Pasar Lambaro, kebetulan, terletak di sebuah persimpangan yang memiliki dua cabang jalan di sisi kirinya. Satu jalan simpang ke kiri yang tembus ke jalan raya Darul Imarah arah ke TVRI. Sedang simpang kiri satu lagi, sedikit menyerong, dan di ujungnya berputar kembali ke jalan raya Banda Aceh-Medan.

Di sebalah sisi kanan jalan itu berdiri ruko- ruko, yang kebanyakan merupakan toko kelontong, rumah makan. Ada juga yang menjual mebel, tempat pencucian foto, dan juga toko yang menjual perlengakapan rumah tangga.

Hari sudah menjelang sore. Kehidupan belum sepenuhnya normal. Hujan deras hampir merata di seluruh kota. Dalam perjalanan dari Kota ke Lambaro, hujan turun dengan sangat deras. Jarak pandang hanya sekitar sepuluh meter. Maka, tak urung jalanan di Pasar Lambaro, sisi simpang kedua-duanya, sangat becek. Jalanan yang hanya sekitar dua meter itu pun harus dipadati dengan becak motor serta orang-orang yang berlalu lalang hendak belanja. Sementara, para tentara dan polisi terlihat hampir di banyak tempat, di halaman-halaman ruko sisi kanan jalan raya Banda Aceh-Medan itu.

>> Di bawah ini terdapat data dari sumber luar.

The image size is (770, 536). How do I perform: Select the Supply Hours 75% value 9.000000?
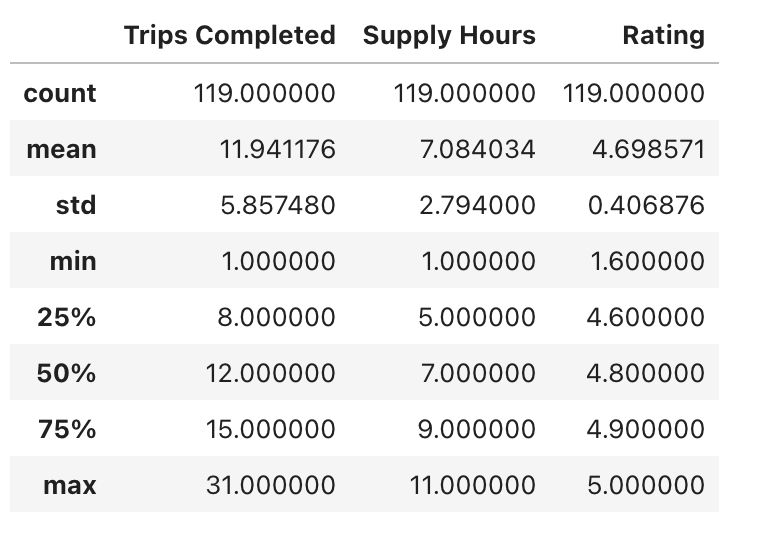click(x=477, y=429)
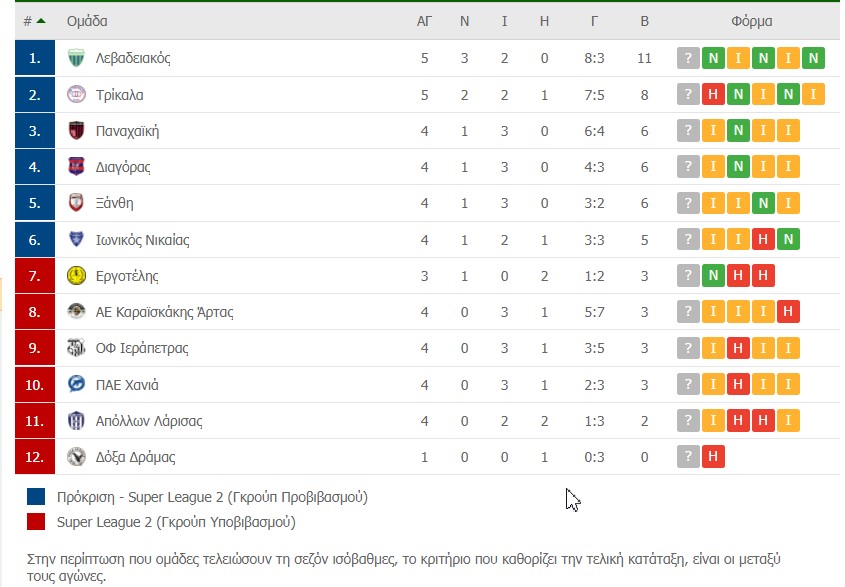Click the Τρίκαλα team logo

pos(76,95)
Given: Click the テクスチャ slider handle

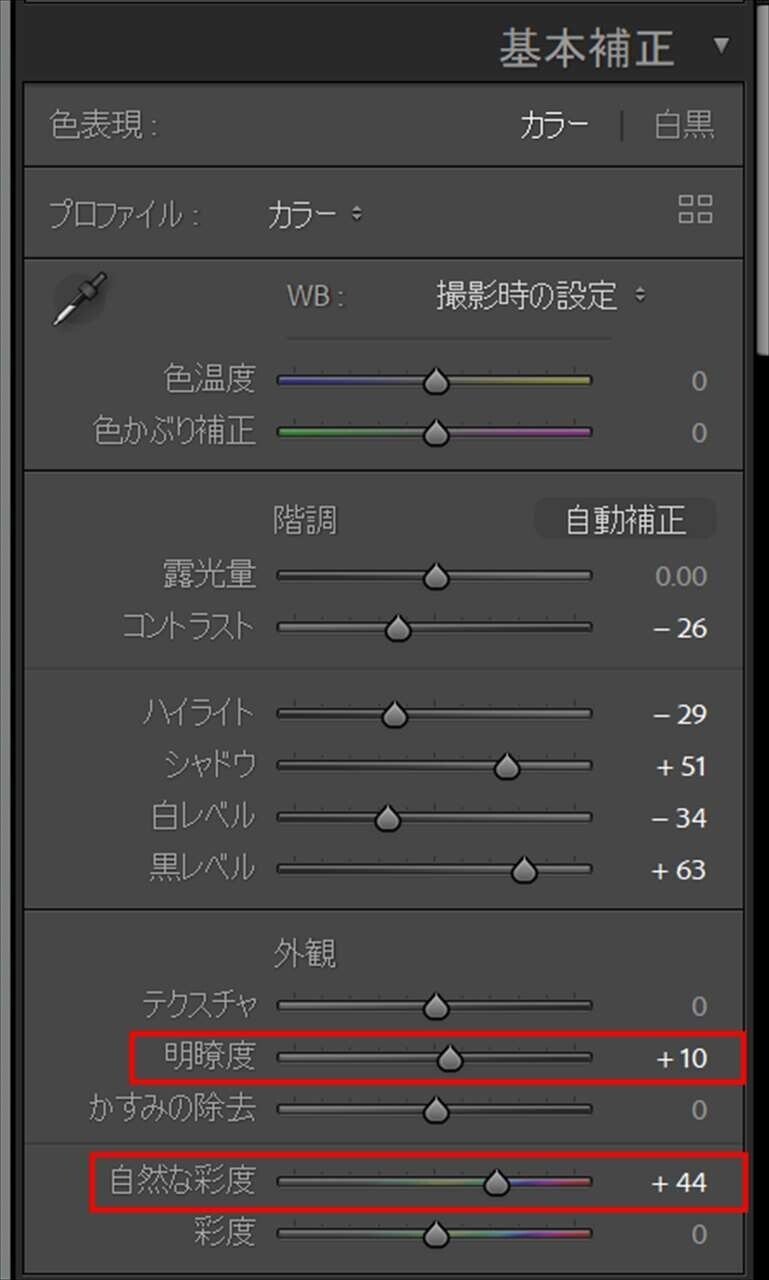Looking at the screenshot, I should (x=436, y=1005).
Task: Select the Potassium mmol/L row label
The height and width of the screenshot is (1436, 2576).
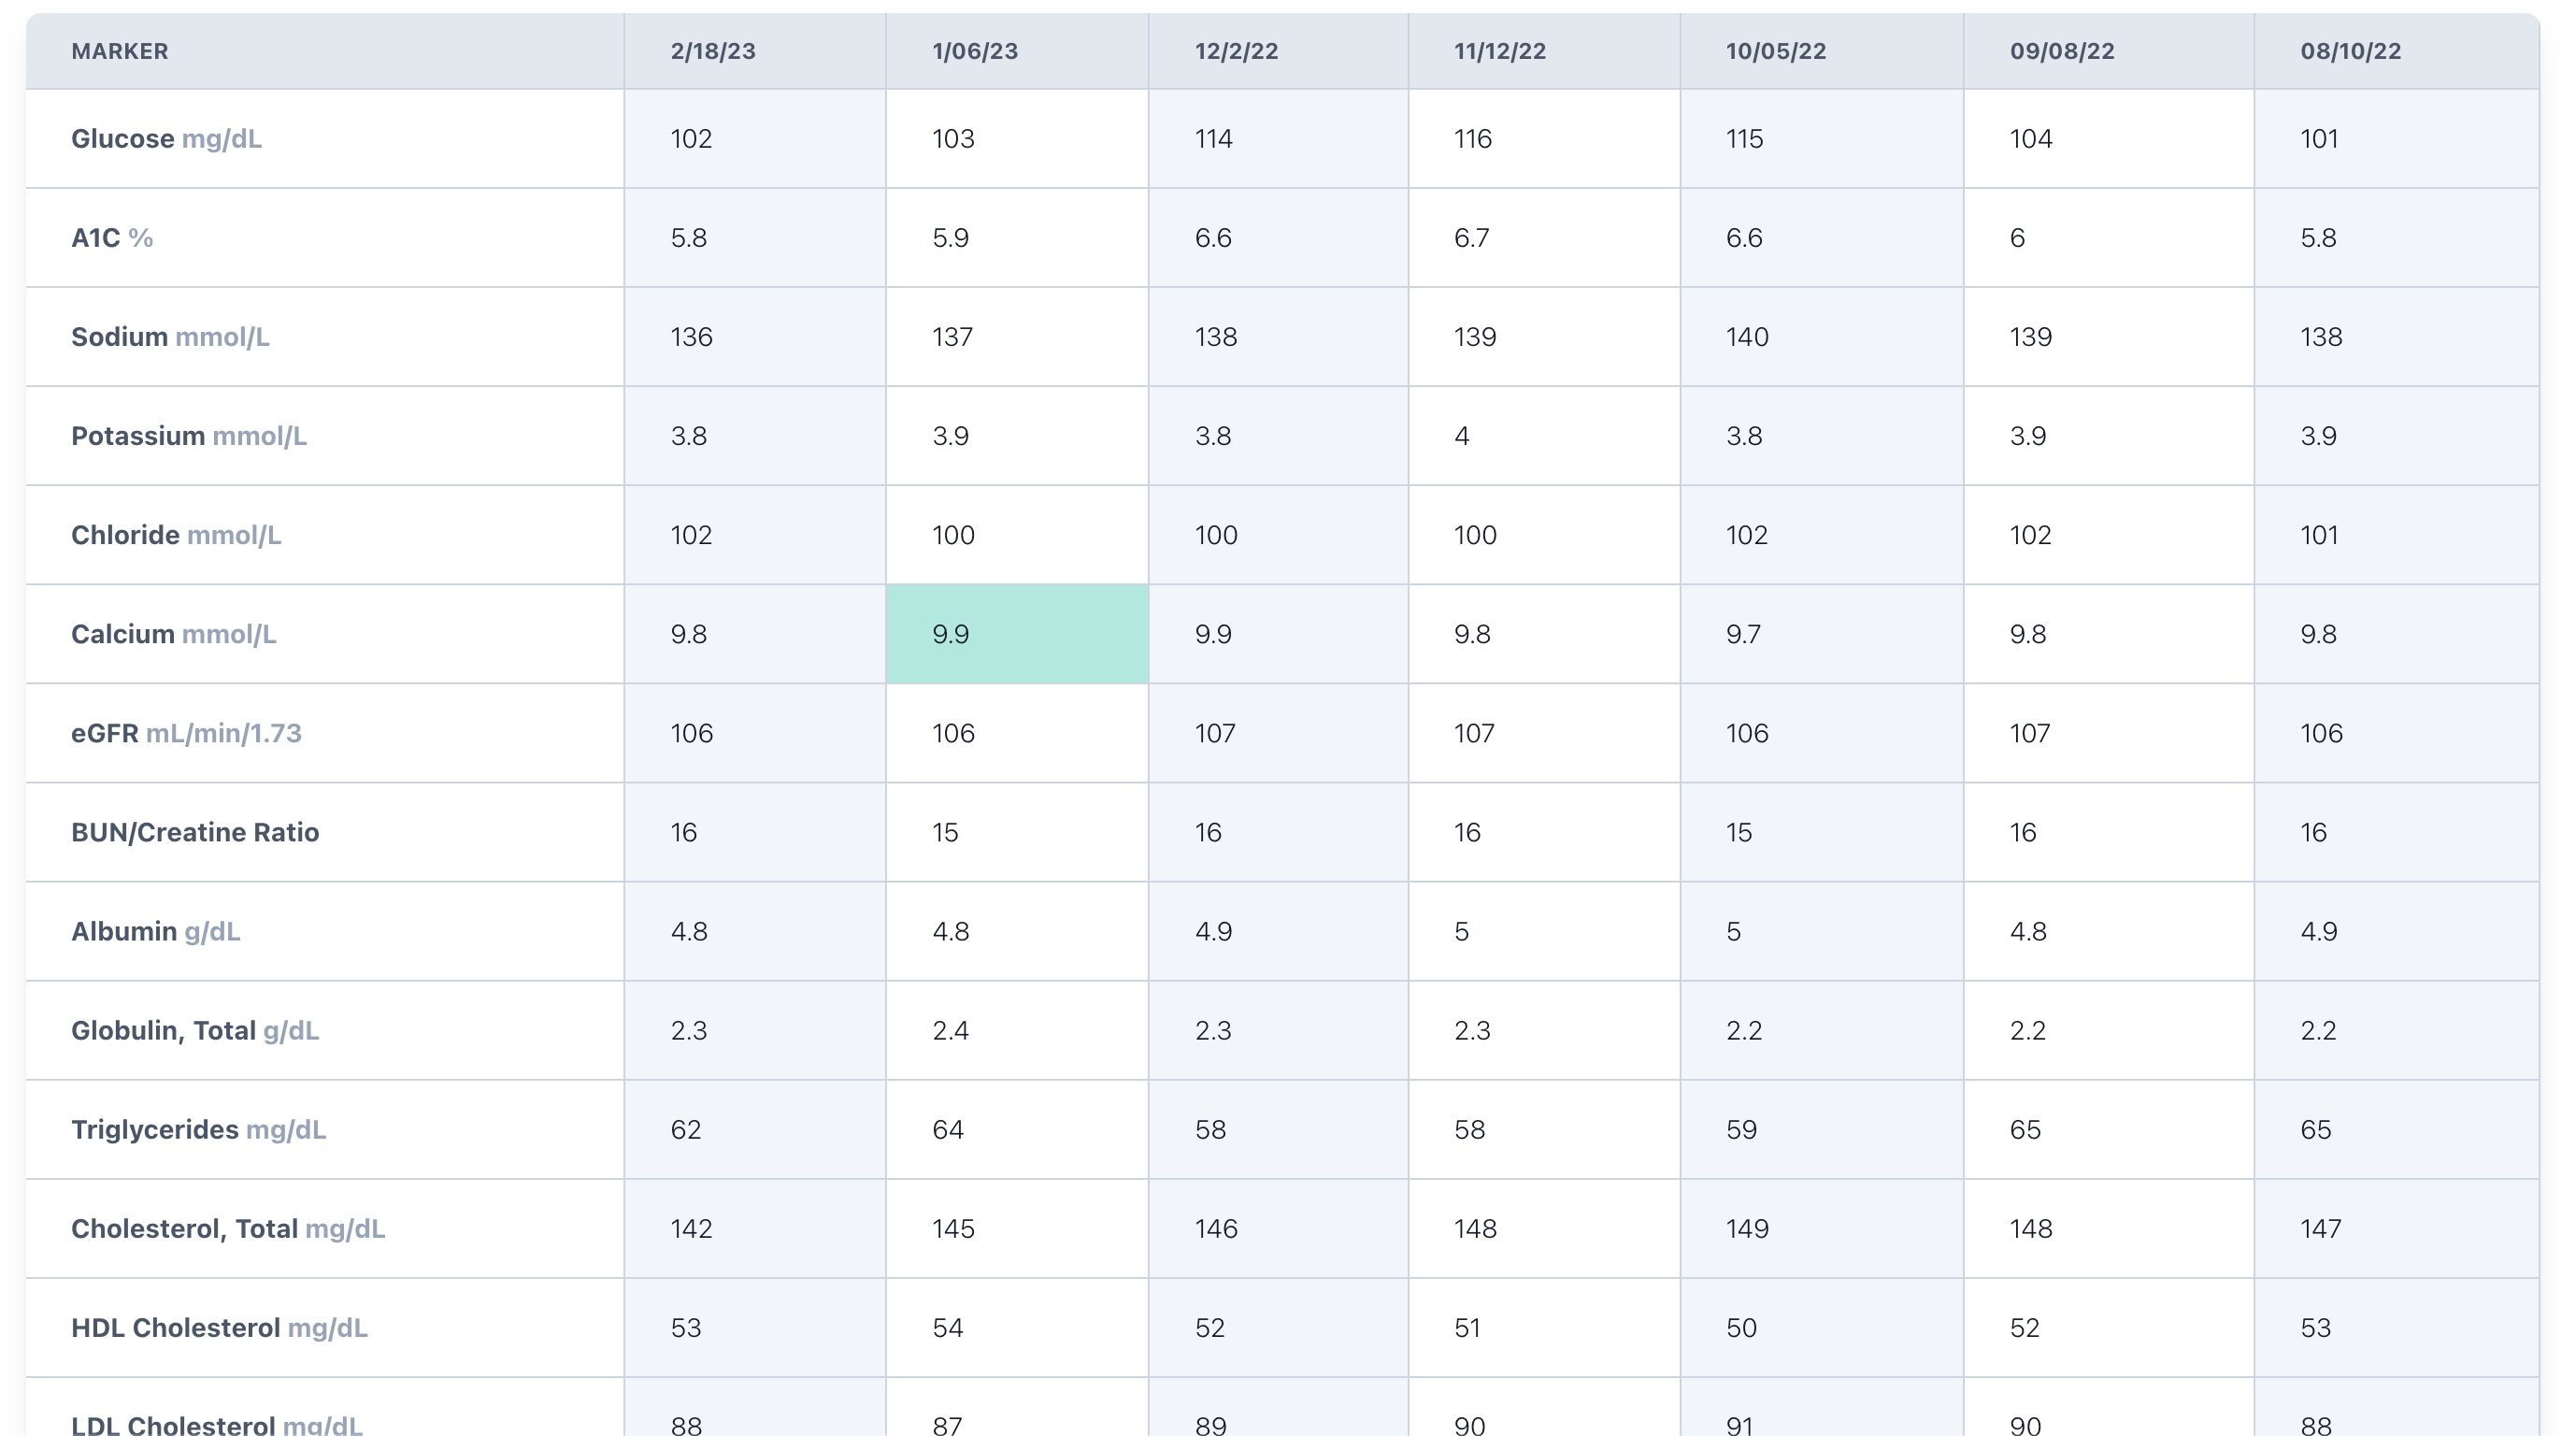Action: (188, 436)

Tetapi geliat pasar di Aceh Besar itu sudah terasa ramai. Di sepanjang jalan simpang sekitar satu kilo ke arah utara ada banyak lapak-lapak penjual di sisi kiri dan kanan. Sayur-mayur sudah nampak banyak. Kentang, wortel, tomat, bawah merah, cabal. Hampir semuanya sudah bisa tersedia. Begitu juga seledri dan kol.

Demikian juga lapak buah-buahan, didominasi oleh rambutan. Salah seorang penjual rambutan, yang sempat ditemui Majalah Ghoib, tidak tahu pasti dari mana rambutan yang ia jual, ia hanya memastikan bahwa itu berasal dari Medan.

Pasar Lambaro di ujung utaranya ada bangungan utama pasar, terdiri dari dua bangunan masing-masing dua lantai. Di sisi sebelah selatan, adalah Pasar Sayur, sedang di sisi sebelah utara, adalah Pasar Daging. Tetapi, dua bangunan itu justru kebanyakan dipakai untuk toko-toko yang menjual baju, sepatu, dan perlengkapan sehar- hari lainnya. Begitu pun, tidak banyak yang berjualan di bangunan utama itu. Kebanyakan mereka berjualan di jalan simpang putar.

Seperti para pedagang di Pasar Ketapang Dua, hampir semua pedagang yang ditemui Majalah Ghoib di Pasar Lambaro, mengatakan, bahwa mereka kesulitan mendapat pasokan bahan-bahan utama, seperti daging, ikan segar, dan terutama gula.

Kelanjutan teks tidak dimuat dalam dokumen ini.